En San Juan nadie puede cantar victoria. Lo único seguro es la incertidumbre. Y si algo está claro, es que octubre puede convertirse en la peor pesadilla del kirchnerismo local.

El oficialismo de Marcelo Orrego salió a la cancha con todas las luces: puso a su vicegobernador y a su ministra de Gobierno en la lista, y sumó al bloquismo de Luis Rueda, ex mano derecha de Uñac. Una jugada quirúrgica: gestión, poder y aparato. Orrego no improvisa; juega para ganar y consolidar liderazgo.

Del otro lado, el peronismo parece decidido a protagonizar su propio velorio. Sergio Uñac impuso a Cristian Andino, un radical reciclado que de justicialista apenas tiene el sello, no las convicciones. Lo acompaña Romina Rosas, que en vez de hacerse cargo del incendio que vive Caucete —un departamento que arde entre deudas, servicios colapsados y bronca social— prefiere mudarse a Buenos Aires en busca de fueros. Y completa la foto Fabián Gramajo, al que lo tienen entre algodones, como si fuese la última reserva de un ejército en retirada. En el fondo, todos saben que si Andino fracasa, se abre el recambio generacional que el PJ se negó a encarar durante años. La bronca interna es tan grande que las traiciones serán moneda corriente: nadie pone las manos en el fuego por nadie.

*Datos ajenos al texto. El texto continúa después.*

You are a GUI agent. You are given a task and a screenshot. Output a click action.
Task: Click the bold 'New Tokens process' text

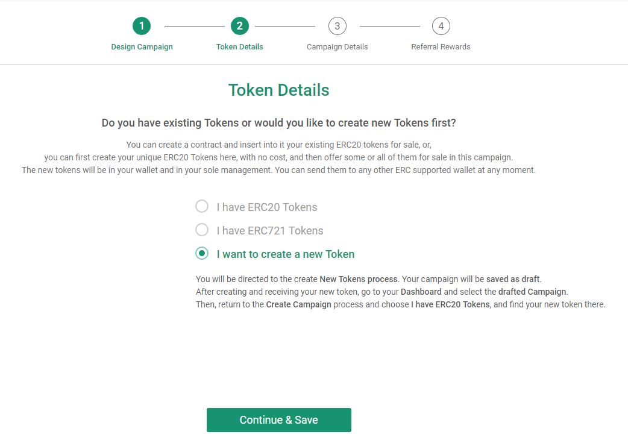359,279
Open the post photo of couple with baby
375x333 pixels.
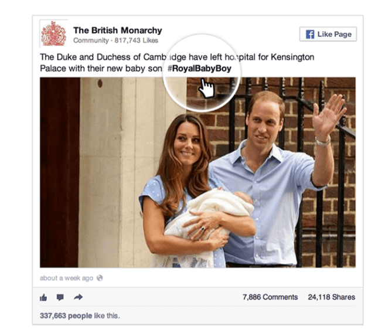[198, 172]
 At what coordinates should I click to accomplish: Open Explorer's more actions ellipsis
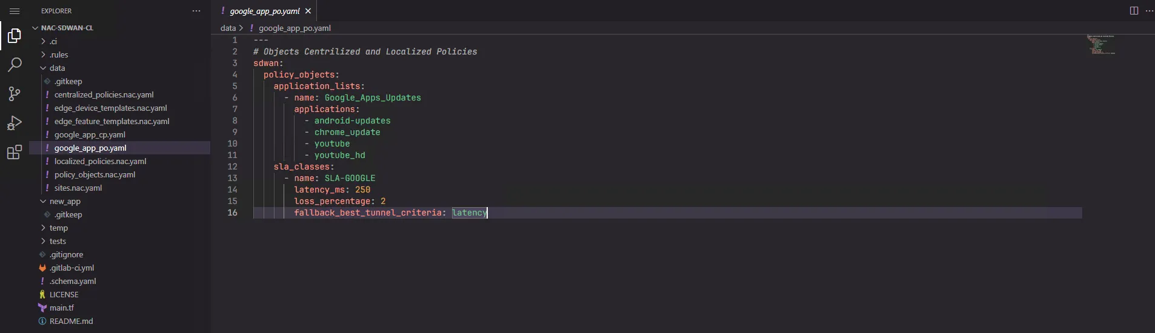pos(196,11)
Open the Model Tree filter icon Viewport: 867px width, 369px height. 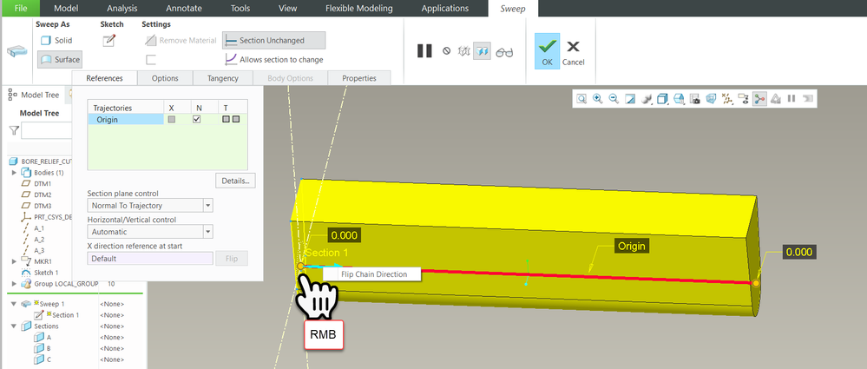click(x=14, y=130)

Mientras tanto, La Libertad Avanza confía ciegamente en el arrastre de Milei. José Peluc eligió caras desconocidas que repiten como dogma lo que diga la Casa Rosada. Su consigna tácita: obediencia debida y punto final. La apuesta es simple: puro Milei, cero identidad local. Si funciona, celebran; si no, se esconden.

Y cuando todos contaban solo tres jugadores, apareció un cuarto: Hacemos por San Juan / Provincias Unidas, con Emilio Baistrocchi como outsider rebelde. Un espacio que incomoda a todos: roba votos al peronismo kirchnerizado, le disputa el centro político al orreguismo sin chocar y enfrenta de frente a Milei. Lo hace con candidatos sin pasado político, con un mensaje de renovación y con un tono incómodo para las estructuras tradicionales. En silencio, va creciendo, y no son pocos los que empiezan a verlo como el verdadero factor sorpresa de la elección.

El resto del escenario lo completan cinco fuerzas menores —el FIT, Generación para un Encuentro Nacional, Ideas de la Libertad, Evolución Liberal y alguna otra tribu electoral— que pelean más por sobrevivir que por ganar. Son espacios que buscan identidad, algunos una banca testimonial, y otros apenas demostrar que todavía existen.

Lo dicho: San Juan se encamina a una elección de final abierto, pareja entre tres, con un cuarto en ascenso y con un kirchnerismo a punto de afrontar su peor resultado en décadas. Porque cuando hay bronca, traiciones y candidatos que no representan ni a los suyos, la caída puede ser libre.

En política las sorpresas nunca avisan. Y si alguien cree que ya tiene asegurado el triunfo, lo más probable es que termine como el gran derrotado de la noche.